I'm another one of those anti-death penalty pro-choice people. I also see it as an undesirable but necessary option. Where to draw the line is always the biggest question for me. IMO, a potential human life is still not a human life. If you talk about "potential", you go back to blastocysts and even earlier, and I find that absurd. A collection of cells without thoughts or feeling cannot be valued equally to a full-term human. But again, where to draw the line? One of the key points of development that interests me is the beginning of electrical activity in the brain. This occurs partway through pregnancy, and would seem to indicate the beginnings of thought/feeling. Something I think is worthy of consideration.
no subject
Date: 2005-12-14 03:44 am (UTC)I still maintain that the death penalty is a deterrant to some, but not other people. People aren't necessarily rational when they kill, some feel justified, some just don't care what happens to them. It's enough that I would agree that the death penalty in itself isn't a deterrant to everyone (though it sure is to me!)
The idea situation would be a prison system that honestly worked on reahbilitating the inmates: providing them with access to knowledge and learning, addressing why they killed, and how they can overcome it. There would be a review board every X years (10 for example) to see if the person had honestly repented and wanted to better their life. There should be harsh penalties if the individual kills again. If a society values life highly, then you have to be willing to forgive people who kill, even if the kill again. At this point, our society is more concerned with vengence than justice.
Our society is not perfect, nor will it ever be. We can do the best we can. If people are still alive, there remains the chance that they could be proven innocnent.

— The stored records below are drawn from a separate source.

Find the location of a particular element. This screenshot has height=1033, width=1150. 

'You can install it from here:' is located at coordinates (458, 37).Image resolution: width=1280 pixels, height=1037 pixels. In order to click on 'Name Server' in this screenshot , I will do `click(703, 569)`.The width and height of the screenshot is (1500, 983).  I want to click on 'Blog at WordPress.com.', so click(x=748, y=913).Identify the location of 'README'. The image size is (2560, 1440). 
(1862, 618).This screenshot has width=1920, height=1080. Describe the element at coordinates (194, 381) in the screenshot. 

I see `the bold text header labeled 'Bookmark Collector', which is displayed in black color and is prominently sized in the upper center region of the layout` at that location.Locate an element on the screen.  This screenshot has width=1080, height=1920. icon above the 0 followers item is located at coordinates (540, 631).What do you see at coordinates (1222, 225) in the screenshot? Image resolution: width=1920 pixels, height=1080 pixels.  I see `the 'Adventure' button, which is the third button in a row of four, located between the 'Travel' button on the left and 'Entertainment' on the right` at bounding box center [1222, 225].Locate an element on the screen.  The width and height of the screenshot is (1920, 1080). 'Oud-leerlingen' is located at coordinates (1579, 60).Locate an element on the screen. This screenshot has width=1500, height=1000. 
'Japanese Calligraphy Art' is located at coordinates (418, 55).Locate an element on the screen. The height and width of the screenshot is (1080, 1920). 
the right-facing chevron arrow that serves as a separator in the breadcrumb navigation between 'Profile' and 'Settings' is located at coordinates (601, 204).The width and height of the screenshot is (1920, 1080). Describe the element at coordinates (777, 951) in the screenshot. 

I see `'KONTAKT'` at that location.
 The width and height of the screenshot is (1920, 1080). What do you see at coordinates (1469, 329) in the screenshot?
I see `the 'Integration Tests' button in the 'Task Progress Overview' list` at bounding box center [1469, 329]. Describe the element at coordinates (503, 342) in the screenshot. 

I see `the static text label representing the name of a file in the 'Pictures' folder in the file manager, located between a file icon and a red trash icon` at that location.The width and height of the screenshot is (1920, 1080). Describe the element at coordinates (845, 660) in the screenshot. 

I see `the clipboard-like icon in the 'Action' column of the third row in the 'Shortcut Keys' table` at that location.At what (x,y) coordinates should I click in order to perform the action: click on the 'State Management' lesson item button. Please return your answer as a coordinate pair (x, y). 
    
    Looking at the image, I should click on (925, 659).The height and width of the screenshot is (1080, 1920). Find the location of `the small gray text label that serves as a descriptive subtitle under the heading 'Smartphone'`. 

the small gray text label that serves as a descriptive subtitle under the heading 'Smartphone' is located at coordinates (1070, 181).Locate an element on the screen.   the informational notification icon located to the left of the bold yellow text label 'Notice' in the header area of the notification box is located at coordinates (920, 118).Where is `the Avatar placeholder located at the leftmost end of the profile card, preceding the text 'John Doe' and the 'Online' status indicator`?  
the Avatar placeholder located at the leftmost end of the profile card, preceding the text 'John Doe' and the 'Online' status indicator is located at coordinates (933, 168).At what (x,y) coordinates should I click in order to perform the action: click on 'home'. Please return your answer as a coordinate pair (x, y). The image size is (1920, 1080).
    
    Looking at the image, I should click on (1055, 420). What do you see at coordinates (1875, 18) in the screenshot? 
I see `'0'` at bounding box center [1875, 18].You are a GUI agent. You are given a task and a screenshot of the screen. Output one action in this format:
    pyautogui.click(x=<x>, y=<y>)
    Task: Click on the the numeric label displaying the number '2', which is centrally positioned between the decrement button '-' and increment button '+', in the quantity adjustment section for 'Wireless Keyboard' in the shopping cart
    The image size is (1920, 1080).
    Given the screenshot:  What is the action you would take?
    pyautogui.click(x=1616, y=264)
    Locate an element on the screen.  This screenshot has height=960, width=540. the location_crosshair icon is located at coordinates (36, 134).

That being said, if I saw someone kill another person, or knew they killed someone I loved, or was responsible for genocide, I don't know how I would react. Part of me strongly believes that if you take another life, you forfeit your own. I won't know the answer to that until I face it myself.
See, I don't know if it is a necessary option. Having an unwanted baby isn't the end of the world. My sister is proof of that. I agree that a collection of cells is not a human being. I also that know that eventually it will be. I know that it has not say in what happens to it. Part of me is OK with that. Part of me is horrified.
Now if we had the technology to grow embryos outside of the body, this could become a non-issue. Pregnant? Don't want to have the baby? We'll transplant it out of you and put it up for adoption! Plenty of people who want kids!